There have been challenges in maintaining such a big and complex system:

  • Agoda has hundreds of products across over a hundred systems, each product generates financial data that the platform needs to process. This results in thousands of different combinations of products and features. It is inefficient or sometimes impossible to develop test cases that can cover them all.
  • The calculation process can be complicated with many variables and conditions that come from different sources linked together. Even a small change in one formula can lead to unexpected impacts on parts that, at first glance, seem unrelated.
  • Several developers and QAs are working on the platform with different levels of understanding and experience. To be able to test and understand what to test requires a complete understanding of all upstream systems and how they work end-to-end. To find QA with such knowledge is very rare.

All of our applications follow the test-pyramid strategy: we have good coverage of Unit Testing, Integration Testing, and End-to-end Testing. However, even with those, it was still not enough to ensure the quality of our platform. Over the years, we found a number of bugs due to unexpected impacts from changes.

To solve the problems, our engineers devised an additional regression method: Shadow Testing.

What is Shadow Testing?

Shadow testing, also known as traffic mirroring or AB Regression Testing, is a testing approach that sends production traffic to a mirrored service — usually a pre-release version of the service, then compares the outputs with the production to find if there are any unexpected output difference that comes from the changes.

Shadow Testing has gained popularity in the testing community for effectively helping with regression testing large-scale services, providing excellent coverage with low maintenance costs. Opensource tools like Diffy are also used to feed production traffic to a test system.

Shadow Testing

However, Shadow Testing for Finance Platform works differently than shadow testing for APIs. This is because most parts of the Finance platform are data pipelines. Most applications in the platform just read data from source tables, process them, and then save the results to destination tables.

Therefore, the test application needs to deal with the data instead of the live traffic. This makes implementation much simpler.

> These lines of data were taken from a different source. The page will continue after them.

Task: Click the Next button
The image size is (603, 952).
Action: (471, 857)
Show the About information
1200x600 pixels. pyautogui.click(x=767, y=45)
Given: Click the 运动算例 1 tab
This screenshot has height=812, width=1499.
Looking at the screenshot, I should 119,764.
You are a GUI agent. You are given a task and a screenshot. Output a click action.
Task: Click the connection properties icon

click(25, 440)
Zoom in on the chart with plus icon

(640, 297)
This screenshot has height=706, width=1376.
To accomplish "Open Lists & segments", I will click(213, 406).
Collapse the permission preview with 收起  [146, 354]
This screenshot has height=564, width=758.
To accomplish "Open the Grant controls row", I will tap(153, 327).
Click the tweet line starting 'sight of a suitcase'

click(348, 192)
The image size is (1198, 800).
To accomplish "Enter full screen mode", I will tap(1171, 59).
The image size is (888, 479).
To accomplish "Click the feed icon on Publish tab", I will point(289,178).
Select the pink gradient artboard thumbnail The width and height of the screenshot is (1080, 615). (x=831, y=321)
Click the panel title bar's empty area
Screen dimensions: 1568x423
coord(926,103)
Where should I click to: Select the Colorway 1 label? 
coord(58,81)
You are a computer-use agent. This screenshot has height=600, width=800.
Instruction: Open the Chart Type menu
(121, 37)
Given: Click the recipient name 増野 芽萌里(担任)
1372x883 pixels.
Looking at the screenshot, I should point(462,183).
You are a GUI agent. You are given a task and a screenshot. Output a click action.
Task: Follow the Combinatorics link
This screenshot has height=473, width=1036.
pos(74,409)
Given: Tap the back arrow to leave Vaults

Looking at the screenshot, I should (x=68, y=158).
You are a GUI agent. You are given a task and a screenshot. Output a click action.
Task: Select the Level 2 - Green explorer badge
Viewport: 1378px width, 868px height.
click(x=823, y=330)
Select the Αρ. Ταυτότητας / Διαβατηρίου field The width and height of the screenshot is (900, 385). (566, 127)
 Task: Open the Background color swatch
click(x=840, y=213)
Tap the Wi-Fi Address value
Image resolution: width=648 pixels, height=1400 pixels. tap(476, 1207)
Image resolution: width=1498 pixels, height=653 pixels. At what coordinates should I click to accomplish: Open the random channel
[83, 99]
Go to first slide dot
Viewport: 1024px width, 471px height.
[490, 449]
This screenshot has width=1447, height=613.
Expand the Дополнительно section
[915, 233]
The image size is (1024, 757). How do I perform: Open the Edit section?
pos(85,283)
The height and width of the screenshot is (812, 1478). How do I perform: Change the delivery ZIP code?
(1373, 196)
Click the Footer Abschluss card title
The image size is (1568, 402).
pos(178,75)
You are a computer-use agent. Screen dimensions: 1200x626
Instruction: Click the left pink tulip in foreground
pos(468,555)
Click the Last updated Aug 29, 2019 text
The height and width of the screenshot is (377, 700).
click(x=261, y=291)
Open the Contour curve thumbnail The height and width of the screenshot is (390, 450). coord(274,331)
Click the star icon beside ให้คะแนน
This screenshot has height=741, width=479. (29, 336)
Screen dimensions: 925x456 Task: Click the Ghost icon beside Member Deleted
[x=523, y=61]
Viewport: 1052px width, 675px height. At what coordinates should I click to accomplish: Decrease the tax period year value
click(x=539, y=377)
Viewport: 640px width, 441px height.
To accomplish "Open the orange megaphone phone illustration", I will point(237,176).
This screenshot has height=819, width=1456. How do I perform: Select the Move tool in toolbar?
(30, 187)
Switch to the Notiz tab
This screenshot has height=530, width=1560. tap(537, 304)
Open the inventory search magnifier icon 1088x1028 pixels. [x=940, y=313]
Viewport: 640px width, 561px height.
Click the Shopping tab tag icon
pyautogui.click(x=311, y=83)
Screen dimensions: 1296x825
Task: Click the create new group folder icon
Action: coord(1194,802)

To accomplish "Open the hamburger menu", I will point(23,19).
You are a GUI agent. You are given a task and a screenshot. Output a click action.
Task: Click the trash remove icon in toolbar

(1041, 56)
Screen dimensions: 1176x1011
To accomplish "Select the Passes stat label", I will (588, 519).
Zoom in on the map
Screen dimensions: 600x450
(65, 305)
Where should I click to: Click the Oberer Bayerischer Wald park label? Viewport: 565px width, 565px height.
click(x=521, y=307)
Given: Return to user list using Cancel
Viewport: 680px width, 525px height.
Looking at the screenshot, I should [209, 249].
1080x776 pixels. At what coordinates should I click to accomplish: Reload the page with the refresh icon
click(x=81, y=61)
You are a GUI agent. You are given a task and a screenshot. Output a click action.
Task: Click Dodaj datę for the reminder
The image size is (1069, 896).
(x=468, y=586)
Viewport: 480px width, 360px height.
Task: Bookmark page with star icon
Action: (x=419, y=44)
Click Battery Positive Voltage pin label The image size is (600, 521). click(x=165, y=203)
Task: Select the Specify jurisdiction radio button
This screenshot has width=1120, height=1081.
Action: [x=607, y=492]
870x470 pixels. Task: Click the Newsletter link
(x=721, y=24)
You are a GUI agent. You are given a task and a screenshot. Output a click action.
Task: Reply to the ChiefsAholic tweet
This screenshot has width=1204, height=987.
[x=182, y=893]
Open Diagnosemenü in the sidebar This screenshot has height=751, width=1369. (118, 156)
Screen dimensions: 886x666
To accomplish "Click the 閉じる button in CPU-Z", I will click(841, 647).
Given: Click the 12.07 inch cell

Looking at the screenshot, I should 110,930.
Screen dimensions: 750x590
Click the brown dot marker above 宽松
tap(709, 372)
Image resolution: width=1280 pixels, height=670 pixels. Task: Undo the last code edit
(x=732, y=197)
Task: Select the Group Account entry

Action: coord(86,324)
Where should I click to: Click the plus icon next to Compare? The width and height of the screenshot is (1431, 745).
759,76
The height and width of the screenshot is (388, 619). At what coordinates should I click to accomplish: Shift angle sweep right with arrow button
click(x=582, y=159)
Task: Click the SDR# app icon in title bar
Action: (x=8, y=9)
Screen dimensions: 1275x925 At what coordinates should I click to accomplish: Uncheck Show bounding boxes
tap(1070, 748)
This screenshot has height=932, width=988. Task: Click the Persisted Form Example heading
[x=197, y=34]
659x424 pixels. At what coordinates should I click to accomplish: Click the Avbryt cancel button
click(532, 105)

Shadow Testing on Finance Platform — How it Works

Shadow Testing For Finance platform

Here is how it works: once a developer commits their changes, our CI will build and deploy the test version, then it will read production or snapshot data and generate the output into its database. After that, there will be a job that will detect differences between test and live output. If there are any differences, it will post the feedback to Git. The developer will then review the output manually and decide whether the commit is good to go.

The following steps are key elements of shadow testing implementation:

Duplicating production data

A crucial part of shadow testing is testing with production data or data that are as close to the production data as possible.

There are two methods that finance platforms use to obtain the data.

  • Direct read-only access to actual production data: This method is fast, but it has a limitation; it is read-only and only takes the latest data, which might not be the same as the data when it was run on production. We used this method for read-only and immutable input or the master or configuration data that rarely changes.
  • Access to a snapshot of production data: This method makes the test much slower but provides us with stable and writable data. It is used for mutable data or the services that write back into source tables; we would want to snapshot them to ensure that they stay as close to the production data as possible.

Running tests and saving outputs.

Once we have the input data, the next step is to build and run the test. CI pipeline will check out the code, compile and then deploy it. Agoda has an in-house framework built on top of Spark framework to deploy and run the test.

There are a couple of points to note:

  • We needed to ensure that the test system’s actual production tables, both input, and output, are protected and are not writable by Shadow Testing process. We did it by using different user credentials.
  • We made sure that database names for input and output tables are configurable and are changed to different locations.
  • You will also need to call Git API to get metadata for git feedback such as commit hash.

Comparing The Differences

Now that we have the test result written in tables in the separate database and the result of the production version. We need to find the differences.

We have a Spark job for comparing results and saving differences into another database.

We look for the following differences:

  • Aggregated data (e.g., numbers of rows and total amount)
  • Data in the columns
  • Change in Schema and Errors

Most tables should be compared using a wildcard (e.g., select *). This will ensure it takes less effort to update the schema in the future. However, we found that sometimes it’s also beneficial to be specific to provide on-point and easy-to-understand feedback.

Providing Feedbacks

Once we have recorded the differences in the tables, the last step is to put feedback to Git so developers and QAs can take action.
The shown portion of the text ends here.